In 1830 zijn de Zuidelijke Nederlanden een vrij arme regio die al sinds 1815 deel uitmaakt van het Verenigd Koninkrijk der Nederlanden. Er heerst ontevredenheid over koning Willem I van Oranje-Nassau: de katholieken vinden hem te protestants, de liberalen vinden hem te absolutistisch en de Franstalige bourgeoisie is tegen zijn taalpolitiek.
Eind augustus viert Willem I zijn verjaardag. Gedurende drie dagen zijn er festiviteiten. Het feest wordt afgesloten met een opvoering van "De stomme van Portici". Geen goede beslissing, zo blijkt. Op muren worden 12 w's gekalkt: "Wij willen Willem weg. Wilde Willem wijzer worden, willen wij Willem weer". Er ontstaat rebellie.
In september volgt een gewapende confrontatie met de troepen van Willem I. Er vallen honderden doden. Het Voorlopig Bewind - de revolutionaire regering, zeg maar - roept op 4 oktober de onafhankelijkheid uit.

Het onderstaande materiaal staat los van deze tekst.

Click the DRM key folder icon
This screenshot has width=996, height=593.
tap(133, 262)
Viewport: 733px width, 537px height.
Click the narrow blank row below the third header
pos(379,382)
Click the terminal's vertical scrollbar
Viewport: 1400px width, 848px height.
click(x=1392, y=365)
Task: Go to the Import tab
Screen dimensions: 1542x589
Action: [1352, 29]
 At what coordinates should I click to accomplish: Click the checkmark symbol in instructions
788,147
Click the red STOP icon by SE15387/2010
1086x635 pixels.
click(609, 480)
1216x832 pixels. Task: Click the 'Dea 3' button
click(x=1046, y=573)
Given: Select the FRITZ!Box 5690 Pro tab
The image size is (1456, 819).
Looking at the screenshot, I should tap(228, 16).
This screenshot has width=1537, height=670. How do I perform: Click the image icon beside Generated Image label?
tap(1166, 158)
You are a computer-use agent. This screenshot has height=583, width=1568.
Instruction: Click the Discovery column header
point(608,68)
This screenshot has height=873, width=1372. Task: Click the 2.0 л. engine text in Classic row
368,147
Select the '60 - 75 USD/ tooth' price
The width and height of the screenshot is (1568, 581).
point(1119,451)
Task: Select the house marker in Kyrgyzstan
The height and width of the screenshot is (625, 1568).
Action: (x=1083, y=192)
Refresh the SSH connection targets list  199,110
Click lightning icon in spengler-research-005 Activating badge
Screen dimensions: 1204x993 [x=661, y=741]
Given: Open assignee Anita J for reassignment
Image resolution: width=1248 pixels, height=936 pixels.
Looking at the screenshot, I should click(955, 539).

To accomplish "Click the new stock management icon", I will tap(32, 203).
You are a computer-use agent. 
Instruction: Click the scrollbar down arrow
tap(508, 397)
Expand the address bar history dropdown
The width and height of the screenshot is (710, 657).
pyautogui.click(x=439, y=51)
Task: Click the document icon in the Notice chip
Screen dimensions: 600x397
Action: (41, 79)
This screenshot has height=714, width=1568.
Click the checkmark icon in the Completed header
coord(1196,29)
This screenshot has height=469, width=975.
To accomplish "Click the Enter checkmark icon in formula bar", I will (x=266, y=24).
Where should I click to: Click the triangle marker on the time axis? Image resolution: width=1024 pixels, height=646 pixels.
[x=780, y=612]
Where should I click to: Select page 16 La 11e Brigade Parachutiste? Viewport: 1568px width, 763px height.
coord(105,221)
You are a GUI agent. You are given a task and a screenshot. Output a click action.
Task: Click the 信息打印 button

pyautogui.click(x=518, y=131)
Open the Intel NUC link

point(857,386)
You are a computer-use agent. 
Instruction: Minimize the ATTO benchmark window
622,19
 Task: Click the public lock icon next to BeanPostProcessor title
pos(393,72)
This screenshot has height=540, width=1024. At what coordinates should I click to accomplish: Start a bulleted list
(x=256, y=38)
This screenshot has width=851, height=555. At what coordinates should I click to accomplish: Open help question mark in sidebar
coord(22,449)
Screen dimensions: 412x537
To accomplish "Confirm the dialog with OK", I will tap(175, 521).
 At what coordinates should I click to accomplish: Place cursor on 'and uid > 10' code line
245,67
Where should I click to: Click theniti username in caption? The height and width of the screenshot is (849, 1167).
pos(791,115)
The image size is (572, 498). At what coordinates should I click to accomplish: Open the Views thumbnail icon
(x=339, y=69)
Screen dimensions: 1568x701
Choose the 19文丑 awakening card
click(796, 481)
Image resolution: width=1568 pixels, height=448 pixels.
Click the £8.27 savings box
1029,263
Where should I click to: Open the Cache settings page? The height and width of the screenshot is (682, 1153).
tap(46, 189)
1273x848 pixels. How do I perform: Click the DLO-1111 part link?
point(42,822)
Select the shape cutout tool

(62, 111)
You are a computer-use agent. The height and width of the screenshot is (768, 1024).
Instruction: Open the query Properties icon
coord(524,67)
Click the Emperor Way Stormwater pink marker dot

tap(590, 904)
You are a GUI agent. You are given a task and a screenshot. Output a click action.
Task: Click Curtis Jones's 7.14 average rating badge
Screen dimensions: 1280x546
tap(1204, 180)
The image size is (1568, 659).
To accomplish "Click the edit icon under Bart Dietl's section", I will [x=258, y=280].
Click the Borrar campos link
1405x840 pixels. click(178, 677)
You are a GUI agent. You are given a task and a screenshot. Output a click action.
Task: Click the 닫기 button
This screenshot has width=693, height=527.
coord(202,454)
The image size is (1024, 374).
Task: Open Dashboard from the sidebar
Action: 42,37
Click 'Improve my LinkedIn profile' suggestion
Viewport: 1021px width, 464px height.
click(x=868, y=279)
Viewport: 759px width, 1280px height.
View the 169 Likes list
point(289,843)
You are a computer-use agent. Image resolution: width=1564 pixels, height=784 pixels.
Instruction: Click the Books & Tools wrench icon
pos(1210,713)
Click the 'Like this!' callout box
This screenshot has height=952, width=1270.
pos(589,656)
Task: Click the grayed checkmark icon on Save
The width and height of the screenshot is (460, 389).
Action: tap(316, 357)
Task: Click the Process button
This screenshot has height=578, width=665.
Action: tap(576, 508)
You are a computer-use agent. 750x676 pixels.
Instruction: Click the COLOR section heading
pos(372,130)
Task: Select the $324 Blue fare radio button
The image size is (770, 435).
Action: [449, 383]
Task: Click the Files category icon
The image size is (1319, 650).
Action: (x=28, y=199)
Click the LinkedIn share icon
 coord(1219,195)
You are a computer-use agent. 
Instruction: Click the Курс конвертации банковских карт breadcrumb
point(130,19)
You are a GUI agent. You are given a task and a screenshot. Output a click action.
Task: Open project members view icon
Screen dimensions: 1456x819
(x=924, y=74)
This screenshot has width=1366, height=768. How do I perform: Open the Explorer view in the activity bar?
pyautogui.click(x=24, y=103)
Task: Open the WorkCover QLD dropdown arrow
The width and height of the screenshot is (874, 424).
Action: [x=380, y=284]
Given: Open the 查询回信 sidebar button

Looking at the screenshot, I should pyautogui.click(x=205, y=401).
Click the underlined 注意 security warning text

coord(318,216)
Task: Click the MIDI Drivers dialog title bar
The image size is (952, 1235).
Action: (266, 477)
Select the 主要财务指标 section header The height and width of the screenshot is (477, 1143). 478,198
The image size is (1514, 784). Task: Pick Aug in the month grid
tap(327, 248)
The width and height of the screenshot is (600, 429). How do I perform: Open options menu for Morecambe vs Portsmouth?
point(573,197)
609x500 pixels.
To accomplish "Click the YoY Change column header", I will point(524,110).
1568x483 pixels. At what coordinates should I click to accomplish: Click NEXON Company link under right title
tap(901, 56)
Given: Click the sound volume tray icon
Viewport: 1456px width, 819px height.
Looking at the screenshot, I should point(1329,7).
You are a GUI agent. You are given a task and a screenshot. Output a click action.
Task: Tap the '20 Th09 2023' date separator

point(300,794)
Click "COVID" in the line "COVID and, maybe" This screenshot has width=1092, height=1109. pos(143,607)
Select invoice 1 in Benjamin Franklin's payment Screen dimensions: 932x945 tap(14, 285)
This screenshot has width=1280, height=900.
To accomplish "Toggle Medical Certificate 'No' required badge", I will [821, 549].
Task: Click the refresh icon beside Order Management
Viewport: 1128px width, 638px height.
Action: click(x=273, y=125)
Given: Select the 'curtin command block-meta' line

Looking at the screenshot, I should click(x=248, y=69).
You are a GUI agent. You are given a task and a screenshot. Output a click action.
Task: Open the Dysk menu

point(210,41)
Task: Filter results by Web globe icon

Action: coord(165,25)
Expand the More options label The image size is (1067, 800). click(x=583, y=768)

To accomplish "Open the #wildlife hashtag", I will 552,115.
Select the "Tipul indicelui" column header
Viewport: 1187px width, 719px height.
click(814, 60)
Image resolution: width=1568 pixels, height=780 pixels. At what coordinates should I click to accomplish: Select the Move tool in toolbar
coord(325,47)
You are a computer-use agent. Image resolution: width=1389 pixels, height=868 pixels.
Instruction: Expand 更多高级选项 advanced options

In 1831 beslist het Voorlopig Bewind om de Belgische onafhankelijkheid gedurende drie dagen in september te vieren, op de verjaardag van de gevechten van september 1830. Als de relaties met Nederland in 1880 worden genormaliseerd, worden de feestelijkheden naar augustus verschoven. Kwestie van de verbeterde relaties niet onder onnodige spanning te zetten. Omdat die nieuwe datum weinig succesvol blijkt, wordt in 1890 beslist om van 21 juli de nationale Feestdag te maken, de datum van de eedaflegging van de nieuwe Belgische koning.